His relief at hearing her admission was more than he expected. And it eased a space in his chest.
“What were you doing at his house?”
“It’s not his house. It’s part of the Roarke holdings.” She glanced warily up at him. Her blue eyes
held his, and this time when his chest grew tight it wasn’t because of stress or worry, but because of
something else. Something that lit a tingling deep inside. Something he wasn’t sure how to define,
even if he wanted to. “I’m not sure you’re going to like what you hear next. Or that you’re even going to believe me.”
“Try me.” When she bit her lip, he added, “Like you said.
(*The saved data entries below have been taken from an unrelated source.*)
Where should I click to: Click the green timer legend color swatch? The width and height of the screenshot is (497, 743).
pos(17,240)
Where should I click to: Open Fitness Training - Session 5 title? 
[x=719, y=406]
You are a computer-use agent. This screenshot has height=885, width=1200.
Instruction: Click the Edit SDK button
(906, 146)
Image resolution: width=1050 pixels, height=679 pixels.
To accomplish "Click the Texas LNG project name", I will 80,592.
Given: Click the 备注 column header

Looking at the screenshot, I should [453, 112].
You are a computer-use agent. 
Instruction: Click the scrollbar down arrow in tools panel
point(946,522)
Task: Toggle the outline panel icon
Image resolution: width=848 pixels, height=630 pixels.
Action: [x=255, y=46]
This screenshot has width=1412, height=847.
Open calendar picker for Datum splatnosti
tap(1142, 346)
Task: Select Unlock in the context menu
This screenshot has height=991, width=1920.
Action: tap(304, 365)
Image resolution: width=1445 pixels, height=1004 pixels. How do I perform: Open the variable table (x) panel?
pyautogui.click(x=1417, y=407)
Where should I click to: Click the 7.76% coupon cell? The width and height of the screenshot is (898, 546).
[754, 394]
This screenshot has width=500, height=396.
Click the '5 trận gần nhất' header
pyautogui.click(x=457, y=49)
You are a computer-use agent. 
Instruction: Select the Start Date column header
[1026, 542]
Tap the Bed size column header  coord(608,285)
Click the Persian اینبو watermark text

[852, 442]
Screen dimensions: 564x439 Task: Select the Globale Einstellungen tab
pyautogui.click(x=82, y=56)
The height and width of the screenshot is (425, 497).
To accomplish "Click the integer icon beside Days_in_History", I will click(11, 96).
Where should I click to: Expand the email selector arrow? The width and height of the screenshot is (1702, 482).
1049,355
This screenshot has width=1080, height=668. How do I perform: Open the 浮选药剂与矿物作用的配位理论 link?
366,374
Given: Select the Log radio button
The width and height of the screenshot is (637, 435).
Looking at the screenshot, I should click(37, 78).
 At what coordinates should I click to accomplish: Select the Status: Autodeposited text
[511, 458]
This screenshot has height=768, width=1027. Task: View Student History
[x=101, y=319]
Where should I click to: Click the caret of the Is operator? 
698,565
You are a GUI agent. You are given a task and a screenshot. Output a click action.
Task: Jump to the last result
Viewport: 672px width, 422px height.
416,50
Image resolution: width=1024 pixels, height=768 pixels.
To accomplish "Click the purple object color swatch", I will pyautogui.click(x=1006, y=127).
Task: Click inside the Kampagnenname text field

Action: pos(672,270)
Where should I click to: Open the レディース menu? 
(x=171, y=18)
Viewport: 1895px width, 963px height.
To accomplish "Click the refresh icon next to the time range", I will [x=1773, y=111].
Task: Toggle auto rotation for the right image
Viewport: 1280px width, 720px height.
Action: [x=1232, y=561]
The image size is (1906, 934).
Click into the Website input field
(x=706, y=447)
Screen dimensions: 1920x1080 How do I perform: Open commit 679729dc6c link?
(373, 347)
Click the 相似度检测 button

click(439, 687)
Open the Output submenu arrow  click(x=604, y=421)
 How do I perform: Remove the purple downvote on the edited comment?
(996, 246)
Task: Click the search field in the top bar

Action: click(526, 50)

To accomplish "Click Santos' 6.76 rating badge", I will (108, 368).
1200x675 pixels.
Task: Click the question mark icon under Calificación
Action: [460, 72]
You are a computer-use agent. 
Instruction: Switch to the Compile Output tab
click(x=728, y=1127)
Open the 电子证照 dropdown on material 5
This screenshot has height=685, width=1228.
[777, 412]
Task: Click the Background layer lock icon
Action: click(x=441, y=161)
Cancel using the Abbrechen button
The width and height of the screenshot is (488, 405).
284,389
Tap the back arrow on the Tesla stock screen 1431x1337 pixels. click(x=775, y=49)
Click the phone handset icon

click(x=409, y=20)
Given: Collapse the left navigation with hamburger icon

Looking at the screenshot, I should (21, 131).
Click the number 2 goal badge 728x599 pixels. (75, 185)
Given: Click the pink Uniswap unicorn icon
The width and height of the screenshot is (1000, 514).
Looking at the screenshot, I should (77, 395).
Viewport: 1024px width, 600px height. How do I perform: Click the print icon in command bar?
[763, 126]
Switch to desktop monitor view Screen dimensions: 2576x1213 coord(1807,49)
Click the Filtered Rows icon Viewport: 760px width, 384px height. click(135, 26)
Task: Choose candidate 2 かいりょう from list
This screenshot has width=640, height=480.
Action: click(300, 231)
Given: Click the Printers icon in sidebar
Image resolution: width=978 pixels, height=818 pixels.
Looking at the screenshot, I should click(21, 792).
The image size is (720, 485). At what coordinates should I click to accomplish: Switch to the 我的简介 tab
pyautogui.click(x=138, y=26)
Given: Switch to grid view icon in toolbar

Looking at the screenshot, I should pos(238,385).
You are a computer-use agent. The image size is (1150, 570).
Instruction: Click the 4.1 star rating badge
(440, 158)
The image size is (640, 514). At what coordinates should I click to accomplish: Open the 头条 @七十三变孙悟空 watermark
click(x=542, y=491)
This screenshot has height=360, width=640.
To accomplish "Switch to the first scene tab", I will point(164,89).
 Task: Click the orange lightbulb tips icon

I’m in this now, too, whether you want
me here or not.”
She looked back down at her hands. “It’s complicated.”
“Most things are.”
Her silence sent his blood pressure up again, but then she surprised him by saying, “I already told
you my father asked me to step in and help out with the company when his health went downhill. At
first I said no, but he made the deal one I couldn’t pass up.”
“What deal?”
She pursed her lips, seemed on the verge of not answering, then said, “He promised if I helped him
out with this, he wouldn’t ask me for anything again. He’d stop pestering me to come back to Miami and join the business.”
“You never wanted to?”
“Never.”
He glanced around the fancy plane. Teak walls, plush carpeting, big mirror over the bed, down comforter and pillows on the thick mattress he could easily see himself tumbling over with her.
The Roarke Resorts up and down the East Coast were all five-star accommodations. Though not on
the same scale as the Hilton empire, Garrett Roarke had made a lasting impression on the travel industry the past ten years. And it showed in this plane and the new resort being built in Lake Geneva.
“Why not?”
She shrugged. “No interest. When I was old enough, I walked away from it all. Working with them
—my family—wasn’t something that appealed to me.”
“All of it?”
“I told you you wouldn’t believe me.”
He tipped his head and studied her. And thought back to the way she’d looked when he’d been in
Florida. Someone he’d been able to talk to and laugh with for the first time in…hell, a long-ass
time. A beat cop, he’d been dazzled by her from the first look. She was as far removed from all this
wealth and prestige as he was. “I do believe you,” he said slowly. “But if that’s the case, why would
he ask you to take over? You’re a cop, not a CEO.”
She rubbed her hands down her arms as if she were cold. “I have an MBA from Harvard.” She
quickly added, “I also grew up around the company. My father made sure I interned there every
summer until I graduated from college. I know more about Roarke Resorts than most people who
work there.”
“Then why are you a police officer?”
She shrugged. “The job interested me.”
What she didn’t say, and what he was slowly picking up on, was that being a cop was also the exact
opposite career her father had selected for her.
“I still don’t understand why he asked you to step in and help out when he was sick. Why not one of
the other officers of the company? There had to be a VP, someone with more experience or seniority. Was that the root of the problem with your cousin?”